# Tin Cans



## Griff (Feb 23, 2003)

Heard an interesting Radio 4 topic on tin cans. They are currently round as the food is cooked inside the can and the can can expand during the cooking.

They want to reduce the cost of cans and use thinner plated steel. So, the new cans to arrive soon in UK will be much lighter and thinner, and will be square to give them rigidity. Two of the sides will be very thin allowing them to bulge out during the cooking process, and then return to normal as they cool down.

Thin foil may become the top of the can for some products enabling it to be easily pulled off.

I didn't even know that meat etc was put in the can, and then cooked once it was sealed!!









I suppose the ring pull was the most recent advance, and I can certainly remember the thick, tough round cans of old.

Roll on the square cans!!

Who likes Spam by the way?


----------



## AlexR (May 11, 2003)

Used to love Spam as a kid.Dipped in batter,fried with chips and beans


----------



## pg tips (May 16, 2003)

Yuk I remember with horror those greasy spam fritters from school dinners.


----------



## ESL (Jan 27, 2004)

Oooh, still love SPAM. Grilled with HP Sauce on toast - lovely stuff.


----------



## chrisb (Feb 26, 2003)

ESL said:


> Oooh, still love SPAM. Grilled with HP Sauce on toast - lovely stuff.
> 
> 
> 
> ...


..........there speaks a man with impeccable taste


----------



## AlexR (May 11, 2003)

I have to try it now









Will buy some Spam tonight


----------



## Nalu (Nov 28, 2003)

Hawai'ian style is called Spam musubi: fried spam on a "block" of steamed sticky rice, wrapped with a band of nori a la sushi. Mmmmm!


----------



## Stan (Aug 7, 2003)

Grilled Spam and eggs.









Que the Spam song, we all know the words!


----------



## Mrcrowley (Apr 23, 2003)

I'm losing the will to live


----------



## Stan (Aug 7, 2003)

Have some Spam and cheer up.


----------



## AlexR (May 11, 2003)

Don't worry Paul,it will not last forever


----------



## Griff (Feb 23, 2003)

Who had a fried Spam toasty then for brekky besides Paul M


----------



## AlexR (May 11, 2003)

Not me,I have not been shopping yet,so I am Spamless


----------



## Griff (Feb 23, 2003)

Just for Paul M


----------



## bry1975 (Feb 6, 2004)

Griff,

You should really have a tour round a Canning site, like Pedigree Masterfoods, the blessed town stinks of Dog meat







, and the guys who help with the canning, often goto the showers looking like





















$4i^e









The way it is going can's will be replaced with pouches, tho they're expensive at the moment.



Griff said:


> Just for Paul M
> 
> 
> 
> ...


----------



## Griff (Feb 23, 2003)

Perfect new food.....especially for Paul M....................black pudding with chunks of Spam!!!


----------



## Griff (Feb 23, 2003)

Man: You sit here, dear.

Wife: All right.

Man: Morning!

Waitress: Morning!

Man: Well, what've you got?

Waitress: Well, there's egg and bacon; egg sausage and bacon; egg and spam; egg bacon and spam; egg bacon sausage and spam; spam bacon sausage and spam; spam egg spam spam bacon and spam; spam sausage spam spam bacon spam tomato and spam;

Vikings: Spam spam spam spam...

Waitress: ...spam spam spam egg and spam; spam spam spam spam spam spam baked beans spam spam spam...

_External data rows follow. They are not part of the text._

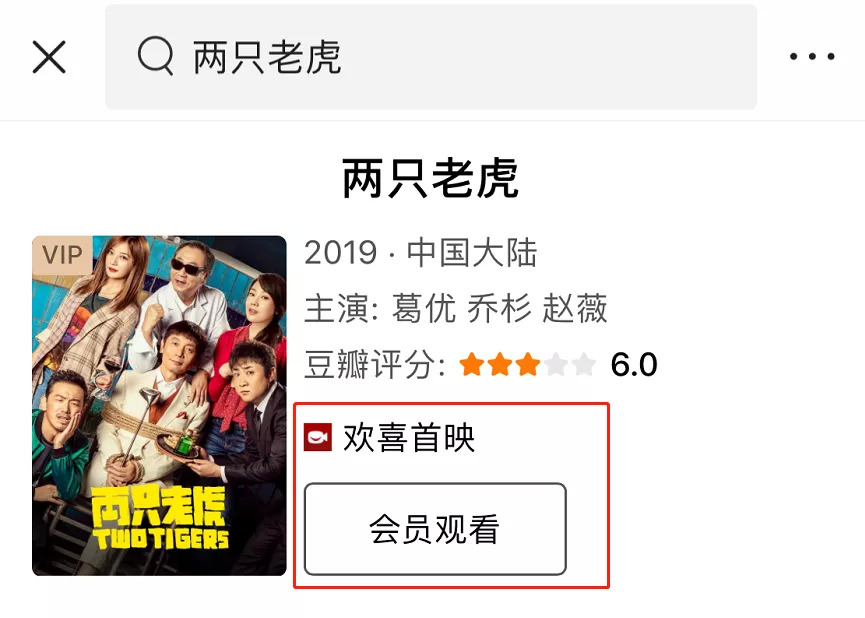Select actor 葛优 in cast list
The image size is (865, 618).
[424, 308]
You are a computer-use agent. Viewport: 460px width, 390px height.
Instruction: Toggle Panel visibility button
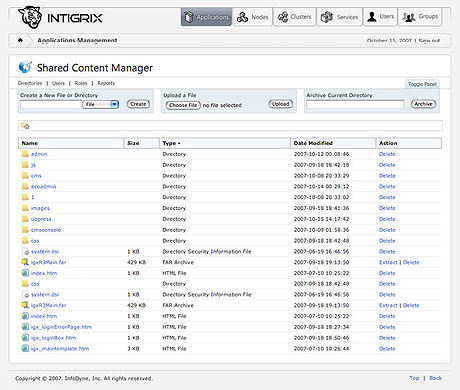422,84
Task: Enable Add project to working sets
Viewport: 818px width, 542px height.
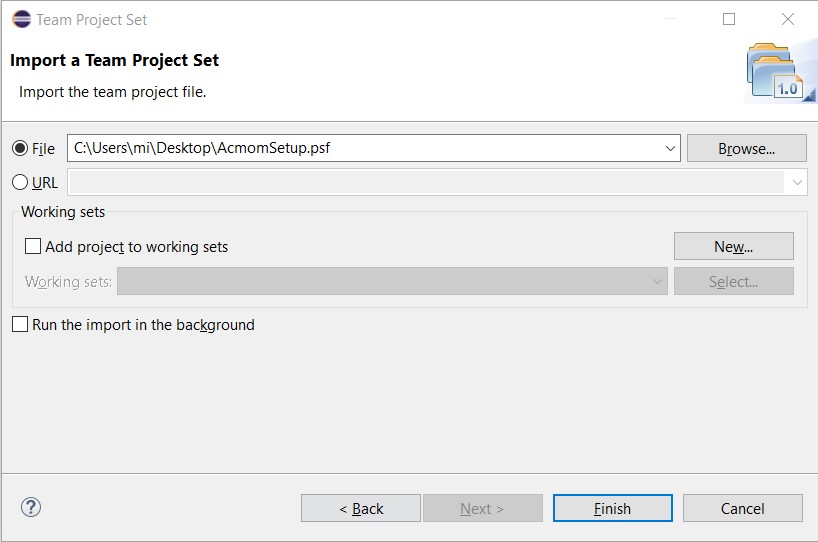Action: [33, 246]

Vikings: Spam! Lovely spam! Lovely spam!

Waitress: ...or Lobster Thermidor a Crevette with a mornay sauce served in a Provencale manner with shallots and aubergines garnished with truffle pate, brandy and with a fried egg on top and spam.

Wife: Have you got anything without spam?

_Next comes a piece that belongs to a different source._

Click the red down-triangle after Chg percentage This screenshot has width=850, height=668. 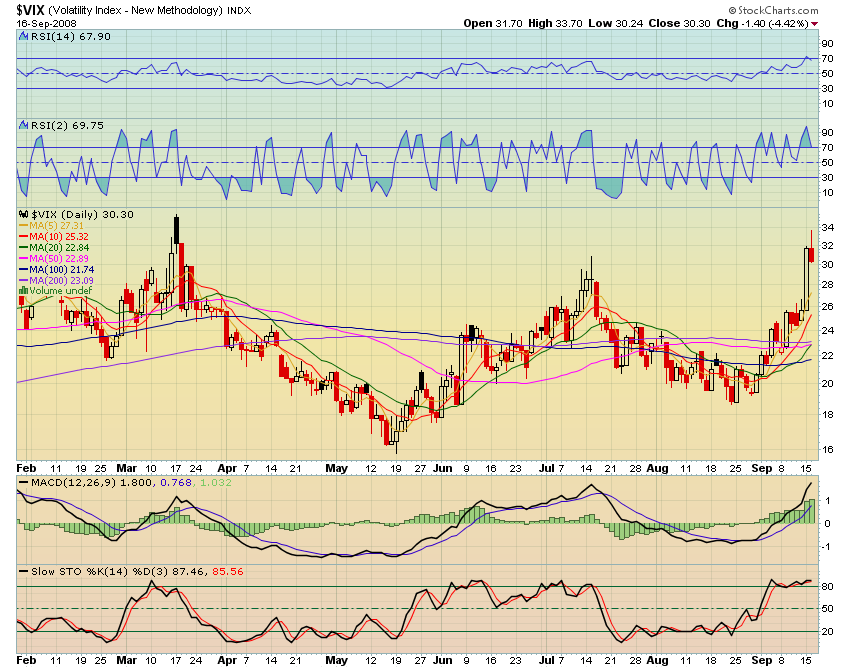click(x=816, y=22)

Waitress: Well, there's spam egg sausage and spam, that's not got much spam in it.

Wife: I don't want ANY spam!

Man: Why can't she have egg bacon spam and sausage?

Wife: THAT'S got spam in it!

Man: Hasn't got as much spam in it as spam egg sausage and spam, has it?

Vikings: Spam spam spam spam... (Crescendo through next few lines...)

Wife: Could you do the egg bacon spam and sausage without the spam then?

Waitress: Urgghh!

Wife: What do you mean 'Urgghh'? I don't like spam!

Vikings: Lovely spam! Wonderful spam!

Waitress: Shut up!

Vikings: Lovely spam! Wonderful spam!

Waitress: Shut up! (Vikings stop) Bloody Vikings! You can't have egg bacon spam and sausage without the spam.

Wife: I don't like spam!

Man: Sshh, dear, don't cause a fuss. I'll have your spam. I love it. I'm having spam spam spam spam spam spam spam beaked beans spam spam spam and spam!

Vikings: Spam spam spam spam. Lovely spam! Wonderful spam!

Waitress: Shut up!! Baked beans are off.

Man: Well could I have her spam instead of the baked beans then?

Waitress: You mean spam spam spam spam spam spam... (but it is too late and the Vikings drown her words)

Vikings: (Singing elaborately...) Spam spam spam spam. Lovely spam! Wonderful spam! Spam spa-a-a-a-a-am spam spa-a-a-a-a-am spam. Lovely spam! Lovely spam! Lovely spam! Lovely spam! Lovely spam! Spam spam spam spam


----------



## Griff (Feb 23, 2003)

luverly Spam


----------